(Items from a data source)
##############################

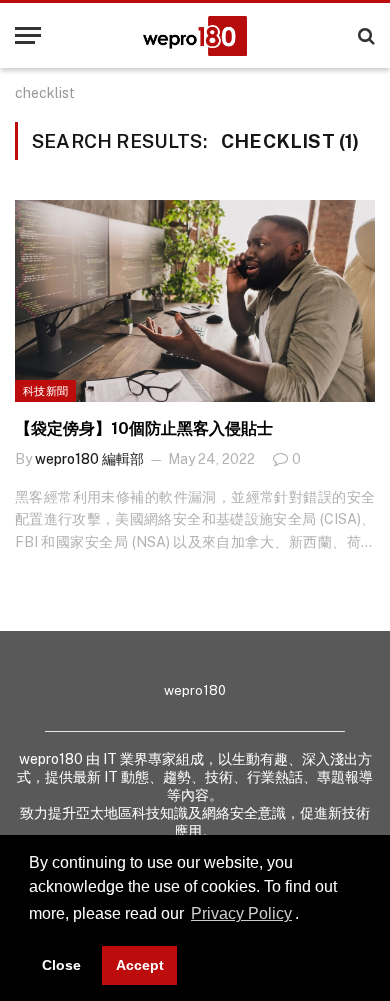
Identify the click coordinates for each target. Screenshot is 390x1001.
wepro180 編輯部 (89, 459)
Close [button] (61, 965)
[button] (306, 916)
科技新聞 (45, 391)
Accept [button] (140, 965)
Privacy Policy (241, 913)
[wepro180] (195, 36)
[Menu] (28, 35)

##############################

Task goal:
Skip the pictures and output all entries exactly.

Task answer:
Identify the click coordinates for each target. Screenshot is 390x1001.
wepro180 編輯部 (89, 459)
Close [button] (61, 965)
[button] (306, 916)
科技新聞 (45, 391)
Accept [button] (140, 965)
Privacy Policy (241, 913)
[wepro180] (195, 36)
[Menu] (28, 35)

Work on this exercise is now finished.